- **WRITTEN EXERCISE**
Please output, character for character, every line from the one containing "Given: Click the project group diamond icon" through the one containing "coord(688,574)", both included.
___ RECORDS FOR THIS TASK ___
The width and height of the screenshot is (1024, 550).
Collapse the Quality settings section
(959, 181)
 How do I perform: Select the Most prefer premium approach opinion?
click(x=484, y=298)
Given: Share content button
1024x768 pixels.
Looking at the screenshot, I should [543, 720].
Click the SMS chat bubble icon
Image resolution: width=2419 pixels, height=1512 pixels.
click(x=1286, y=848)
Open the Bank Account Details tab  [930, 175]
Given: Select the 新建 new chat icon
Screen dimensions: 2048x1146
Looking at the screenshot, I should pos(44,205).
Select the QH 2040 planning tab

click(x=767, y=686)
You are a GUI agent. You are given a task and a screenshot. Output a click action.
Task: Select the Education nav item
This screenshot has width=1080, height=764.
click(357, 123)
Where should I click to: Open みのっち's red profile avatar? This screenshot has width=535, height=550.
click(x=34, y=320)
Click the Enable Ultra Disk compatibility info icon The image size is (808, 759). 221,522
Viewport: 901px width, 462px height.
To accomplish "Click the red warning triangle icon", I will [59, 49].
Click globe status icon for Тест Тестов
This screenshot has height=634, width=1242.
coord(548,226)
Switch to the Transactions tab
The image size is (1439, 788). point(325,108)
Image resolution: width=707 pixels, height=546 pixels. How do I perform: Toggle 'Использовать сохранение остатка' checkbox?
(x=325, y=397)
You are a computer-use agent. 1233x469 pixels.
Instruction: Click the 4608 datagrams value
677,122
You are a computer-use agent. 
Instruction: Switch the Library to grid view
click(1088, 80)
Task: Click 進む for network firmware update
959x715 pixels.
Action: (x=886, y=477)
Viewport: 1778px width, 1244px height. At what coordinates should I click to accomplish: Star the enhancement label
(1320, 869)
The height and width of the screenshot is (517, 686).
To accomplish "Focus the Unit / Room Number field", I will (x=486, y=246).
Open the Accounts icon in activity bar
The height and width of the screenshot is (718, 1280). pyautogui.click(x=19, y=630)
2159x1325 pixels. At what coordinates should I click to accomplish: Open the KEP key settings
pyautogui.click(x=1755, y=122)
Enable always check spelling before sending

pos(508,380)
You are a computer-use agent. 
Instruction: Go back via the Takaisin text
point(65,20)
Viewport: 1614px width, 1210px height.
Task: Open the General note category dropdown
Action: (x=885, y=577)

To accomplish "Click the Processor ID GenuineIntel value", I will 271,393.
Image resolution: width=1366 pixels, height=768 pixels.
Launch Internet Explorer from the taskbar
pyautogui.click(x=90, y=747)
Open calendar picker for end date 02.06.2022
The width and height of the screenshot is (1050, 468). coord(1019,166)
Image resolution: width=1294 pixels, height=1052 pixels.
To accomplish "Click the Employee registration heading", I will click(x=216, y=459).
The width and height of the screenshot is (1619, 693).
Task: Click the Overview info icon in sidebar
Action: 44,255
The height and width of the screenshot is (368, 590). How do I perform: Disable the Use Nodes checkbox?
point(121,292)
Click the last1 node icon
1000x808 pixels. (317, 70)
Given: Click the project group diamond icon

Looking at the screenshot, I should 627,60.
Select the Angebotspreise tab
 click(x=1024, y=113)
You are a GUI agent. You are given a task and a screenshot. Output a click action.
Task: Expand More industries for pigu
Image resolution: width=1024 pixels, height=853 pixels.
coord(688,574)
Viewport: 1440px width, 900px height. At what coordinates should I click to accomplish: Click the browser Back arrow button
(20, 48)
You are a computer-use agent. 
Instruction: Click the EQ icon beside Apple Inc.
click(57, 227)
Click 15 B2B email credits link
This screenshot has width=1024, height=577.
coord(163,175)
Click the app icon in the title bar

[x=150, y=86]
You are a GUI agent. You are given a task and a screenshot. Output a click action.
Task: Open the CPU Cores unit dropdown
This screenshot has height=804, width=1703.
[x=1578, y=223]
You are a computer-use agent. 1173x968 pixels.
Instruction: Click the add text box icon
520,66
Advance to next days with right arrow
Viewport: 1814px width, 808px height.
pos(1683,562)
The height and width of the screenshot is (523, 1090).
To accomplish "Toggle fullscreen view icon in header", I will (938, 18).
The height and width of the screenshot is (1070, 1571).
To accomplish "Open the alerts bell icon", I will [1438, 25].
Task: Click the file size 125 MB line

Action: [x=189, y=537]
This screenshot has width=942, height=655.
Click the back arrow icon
___
- **SOLUTION FOR THIS PROBLEM**
Given: Click the project group diamond icon

Looking at the screenshot, I should 627,60.
Select the Angebotspreise tab
 click(x=1024, y=113)
You are a GUI agent. You are given a task and a screenshot. Output a click action.
Task: Expand More industries for pigu
Image resolution: width=1024 pixels, height=853 pixels.
coord(688,574)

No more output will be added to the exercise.